(Entries supplied begins)
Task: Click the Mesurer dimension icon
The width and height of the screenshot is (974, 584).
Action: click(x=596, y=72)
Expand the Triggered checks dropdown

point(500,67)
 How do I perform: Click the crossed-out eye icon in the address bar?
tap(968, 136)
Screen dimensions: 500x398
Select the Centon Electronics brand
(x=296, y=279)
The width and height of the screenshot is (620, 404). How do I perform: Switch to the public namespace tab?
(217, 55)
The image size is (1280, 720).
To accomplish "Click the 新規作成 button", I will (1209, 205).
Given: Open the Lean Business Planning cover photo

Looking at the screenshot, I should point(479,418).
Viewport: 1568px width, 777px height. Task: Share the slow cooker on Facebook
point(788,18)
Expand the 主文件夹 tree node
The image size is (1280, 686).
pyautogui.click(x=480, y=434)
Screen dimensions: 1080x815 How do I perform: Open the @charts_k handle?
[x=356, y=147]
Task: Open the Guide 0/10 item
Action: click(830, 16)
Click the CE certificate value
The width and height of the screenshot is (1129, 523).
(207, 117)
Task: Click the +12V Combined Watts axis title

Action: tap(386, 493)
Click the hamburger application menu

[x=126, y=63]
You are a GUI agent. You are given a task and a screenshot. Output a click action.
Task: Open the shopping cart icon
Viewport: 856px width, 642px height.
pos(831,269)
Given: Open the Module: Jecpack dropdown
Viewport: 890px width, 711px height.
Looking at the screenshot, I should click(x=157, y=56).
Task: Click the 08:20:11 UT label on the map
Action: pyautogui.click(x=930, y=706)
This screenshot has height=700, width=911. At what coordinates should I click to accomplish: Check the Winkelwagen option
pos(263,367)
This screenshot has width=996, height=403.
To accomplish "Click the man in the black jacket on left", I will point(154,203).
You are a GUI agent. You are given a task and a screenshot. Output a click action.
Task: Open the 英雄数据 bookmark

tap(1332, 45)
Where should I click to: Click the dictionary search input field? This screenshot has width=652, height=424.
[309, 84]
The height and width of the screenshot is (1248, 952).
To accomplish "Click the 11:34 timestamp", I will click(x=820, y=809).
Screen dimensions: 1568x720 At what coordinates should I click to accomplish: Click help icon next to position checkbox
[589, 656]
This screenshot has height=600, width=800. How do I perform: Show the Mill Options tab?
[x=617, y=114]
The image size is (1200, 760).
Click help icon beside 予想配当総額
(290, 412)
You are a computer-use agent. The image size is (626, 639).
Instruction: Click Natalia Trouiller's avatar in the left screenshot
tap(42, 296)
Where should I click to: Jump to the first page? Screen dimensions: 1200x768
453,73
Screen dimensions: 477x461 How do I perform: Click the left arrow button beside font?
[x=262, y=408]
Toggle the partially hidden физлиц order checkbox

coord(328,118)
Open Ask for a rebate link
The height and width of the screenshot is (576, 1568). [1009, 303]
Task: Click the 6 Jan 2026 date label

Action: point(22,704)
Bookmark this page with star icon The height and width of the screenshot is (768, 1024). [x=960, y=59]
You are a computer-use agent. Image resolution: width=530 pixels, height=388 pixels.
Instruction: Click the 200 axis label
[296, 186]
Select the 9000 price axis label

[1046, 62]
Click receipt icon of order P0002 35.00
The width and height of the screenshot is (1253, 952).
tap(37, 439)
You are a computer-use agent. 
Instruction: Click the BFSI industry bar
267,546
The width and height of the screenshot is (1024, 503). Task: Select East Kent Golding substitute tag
(Entries supplied ends)
Write out the lines of the records exactly, starting at the one holding "Instruction: Click the 200 axis label" and ending with the last line, and include no others.

» Result of the task:
Instruction: Click the 200 axis label
[296, 186]
Select the 9000 price axis label

[1046, 62]
Click receipt icon of order P0002 35.00
The width and height of the screenshot is (1253, 952).
tap(37, 439)
You are a computer-use agent. 
Instruction: Click the BFSI industry bar
267,546
The width and height of the screenshot is (1024, 503). Task: Select East Kent Golding substitute tag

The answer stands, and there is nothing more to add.